WRITTEN INSTRUCTION A:
Rewrite the entries starting at the line containing "Open Git show history clock icon" and ending at the line containing "tap(1530, 46)", replacing "image size" with "screenshot dimensions" and leaving everything else unchanged. Leave the pictures out of your answer.

EXCERPTED TEXT:
◆ ◆ ◆ ◆

Service matter - an adverse remark not acted upon - pay hurdle for evaluation committee from not extending service of the respondent beyond the age of 58 years - when challenged High court set aside the same and order to review the same - Hence this appeal - Apex court held that the High court rightly set aside the orders of Evaluation committee but the delay of 14 years for reaching this case for hearing restrained the court to take right decision to redo the things - the apex court held that the respondent be treated to have retired from service on completion of 60 years of age and all consequential benefits, including pay and pension on that basis, be made available to him forthwith and without any delay.= HIGH COURT OF JUDICATURE ... APPELLANT (S) AT PATNA, THROUGH R.G. VERSUS SHYAM DEO SINGH & ORS. ... RESPONDENT (S)= 2014 (March . Part) judis.nic.in/supremecourt/filename=41350

 Service matter - an adverse remark not acted upon - pay hurdle for evaluation committee from not extending service of the respondent beyond the age of 58 years - when challenged High court set aside the same and order to review the same - Hence this appeal - Apex court held that the High court rightly set aside the orders of Evaluation committee but the delay of 14 years for reaching this case for hearing restrained the court to take right decision to redo the things - the apex court held that the respondent  be  treated  to  have  retired  from  service  on completion of 60 years of age and all consequential benefits, including  pay and pension on that basis, be made available to him  forthwith  and  without any delay.=

  By a communication dated 17.5.2000 issued by the Registrar General  of
the Patna High Court the  respondent  herein  was  informed  that  he  would
retire from the service  on  completion  of  58  years  of  age.

◆ ◆ ◆ ◆

RECORDS FOR THE EXERCISE:
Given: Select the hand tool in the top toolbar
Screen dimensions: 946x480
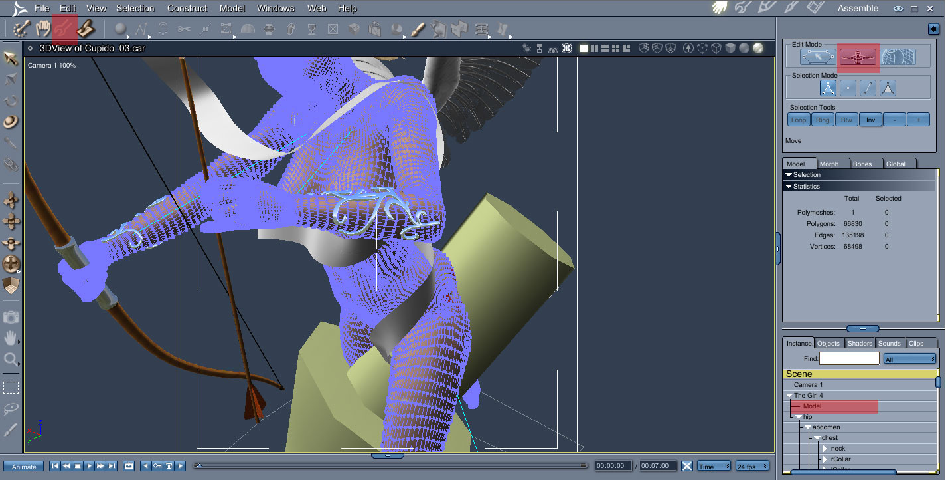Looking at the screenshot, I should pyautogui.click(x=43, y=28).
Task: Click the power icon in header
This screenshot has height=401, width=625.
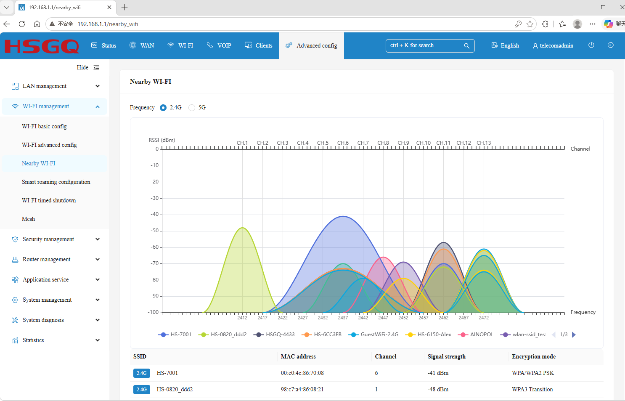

◆ ◆ ◆ ◆

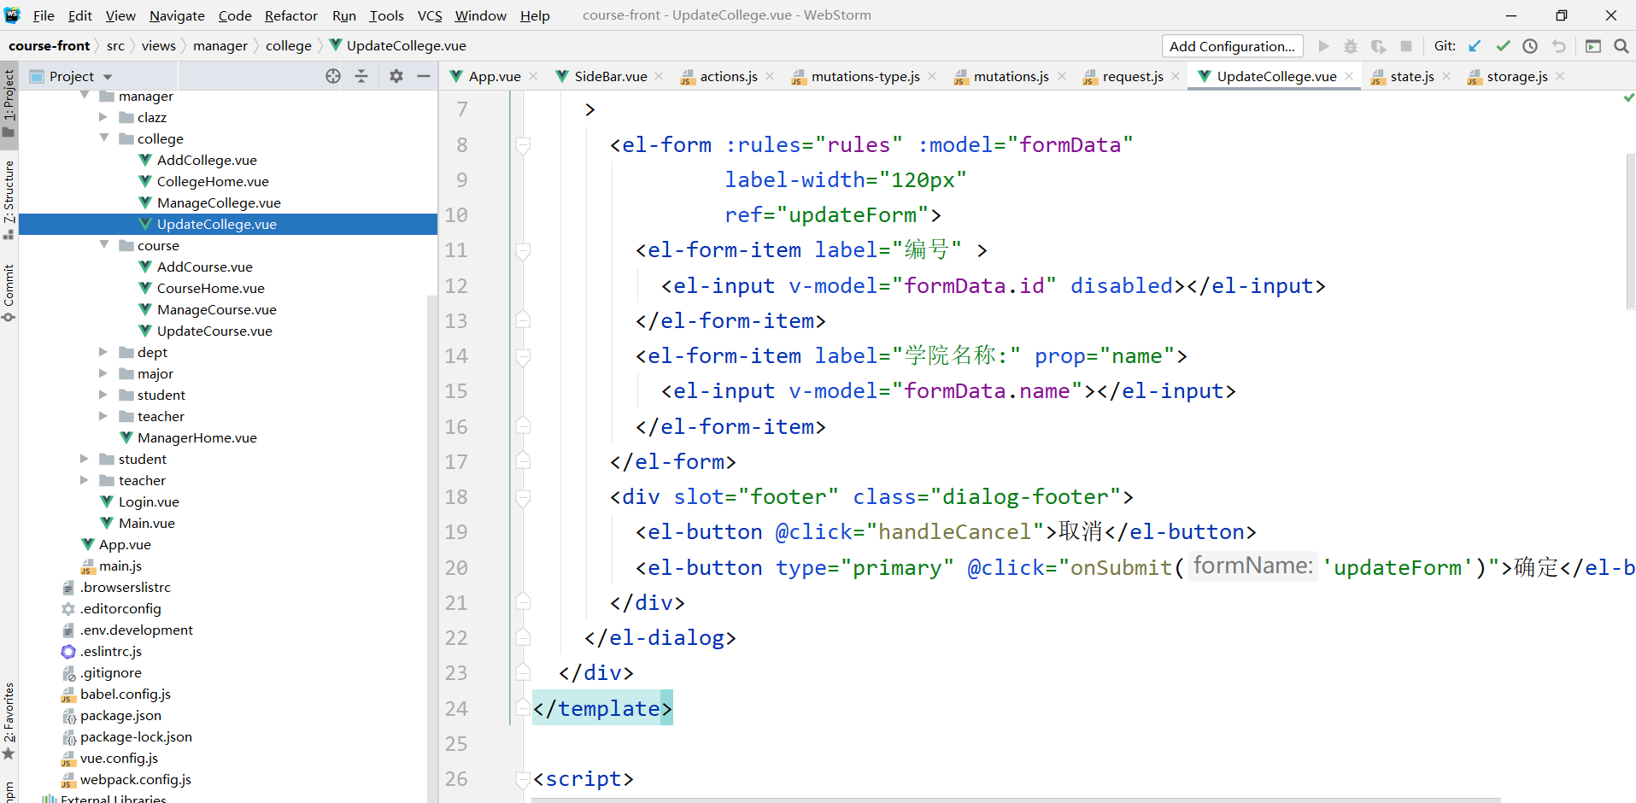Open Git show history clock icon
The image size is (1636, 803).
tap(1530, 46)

◆ ◆ ◆ ◆

WRITTEN INSTRUCTION B:
In the Patna High Court case summary, who issued the communication dated 17.5.2000 to the respondent?

EXERCISE SOLUTION A:
Open Git show history clock icon
The screenshot dimensions is (1636, 803).
tap(1530, 46)

EXERCISE SOLUTION B:
The Registrar General of the Patna High Court